Effectiveness of Stefan blowing on MHD slip flow of Prandtl–Eyring nanofluid over an elongating sheet with activation energy and viscous-Ohmic dissipation

This work examines the Stefan blowing effect on the magnetized stagnation point flow of Prandtl–Eyring nanoliquid along a nonlinear elongating surface under the influence of numerous slips. In this study, the impressions of internal heat sources, nonlinearly varying radiation, activation energy with binary chemical reactions, viscous dissipation, and Joule dissipation are taken into account. The thermal flux associated with thermal radiation is computed using Rosseland’s approximation for an optically thick environment. The controlling dimensional mathematical equations are transformed into nondimensional representations using appropriate similarity transmissions. Numerical temperature, velocity, and concentration solutions are obtained using a shooting method based on secant iteration and the Runge–Kutta–Fehlberg method.

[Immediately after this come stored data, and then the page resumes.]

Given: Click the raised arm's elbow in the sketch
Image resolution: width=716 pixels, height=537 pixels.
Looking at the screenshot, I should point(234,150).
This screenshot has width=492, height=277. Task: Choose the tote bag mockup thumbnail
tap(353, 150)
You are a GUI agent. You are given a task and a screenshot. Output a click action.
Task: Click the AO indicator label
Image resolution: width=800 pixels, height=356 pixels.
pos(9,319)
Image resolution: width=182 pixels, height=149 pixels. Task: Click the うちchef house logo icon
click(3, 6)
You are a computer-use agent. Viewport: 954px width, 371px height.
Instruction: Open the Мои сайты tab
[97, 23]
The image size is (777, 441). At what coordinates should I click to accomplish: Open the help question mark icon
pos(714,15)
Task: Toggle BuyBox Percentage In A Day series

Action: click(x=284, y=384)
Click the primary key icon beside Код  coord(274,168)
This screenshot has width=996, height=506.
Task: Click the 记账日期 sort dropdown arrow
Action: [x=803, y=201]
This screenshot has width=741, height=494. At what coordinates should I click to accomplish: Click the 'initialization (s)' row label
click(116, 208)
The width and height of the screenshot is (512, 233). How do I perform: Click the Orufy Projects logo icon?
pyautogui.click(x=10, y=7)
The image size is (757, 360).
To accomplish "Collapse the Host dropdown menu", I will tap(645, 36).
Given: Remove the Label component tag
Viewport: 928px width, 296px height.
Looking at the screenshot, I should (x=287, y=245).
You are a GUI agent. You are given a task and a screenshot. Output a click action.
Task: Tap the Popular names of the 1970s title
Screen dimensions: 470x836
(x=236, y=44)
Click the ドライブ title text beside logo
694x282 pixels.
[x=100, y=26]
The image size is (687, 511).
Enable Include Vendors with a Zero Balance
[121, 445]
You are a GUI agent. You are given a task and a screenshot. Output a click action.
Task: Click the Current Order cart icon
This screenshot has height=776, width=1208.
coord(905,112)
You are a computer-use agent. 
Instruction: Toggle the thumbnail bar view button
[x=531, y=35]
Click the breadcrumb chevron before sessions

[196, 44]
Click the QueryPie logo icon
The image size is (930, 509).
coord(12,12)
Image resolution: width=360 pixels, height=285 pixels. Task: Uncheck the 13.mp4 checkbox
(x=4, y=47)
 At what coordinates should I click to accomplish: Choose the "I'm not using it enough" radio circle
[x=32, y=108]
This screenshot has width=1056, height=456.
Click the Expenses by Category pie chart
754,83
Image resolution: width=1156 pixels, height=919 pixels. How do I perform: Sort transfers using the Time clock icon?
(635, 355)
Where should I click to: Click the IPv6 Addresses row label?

Using tabular and graphical displays of numerical data, the physical effects of a number of relevant parameters on the nanoliquid temperature, velocity, and concentration are examined. By contrasting the current results with information that has already been published for a few limiting circumstances, the validity of the acquired results is demonstrated. The effects of physical features on the local surface drag coefficient, rates of mass and heat transfer are demonstrated using numerical data shown in tabular form. For increasing values of the Stefan blowing parameter, fluid velocity decreased. The fluid temperature tends to rise as a result of thermal radiation.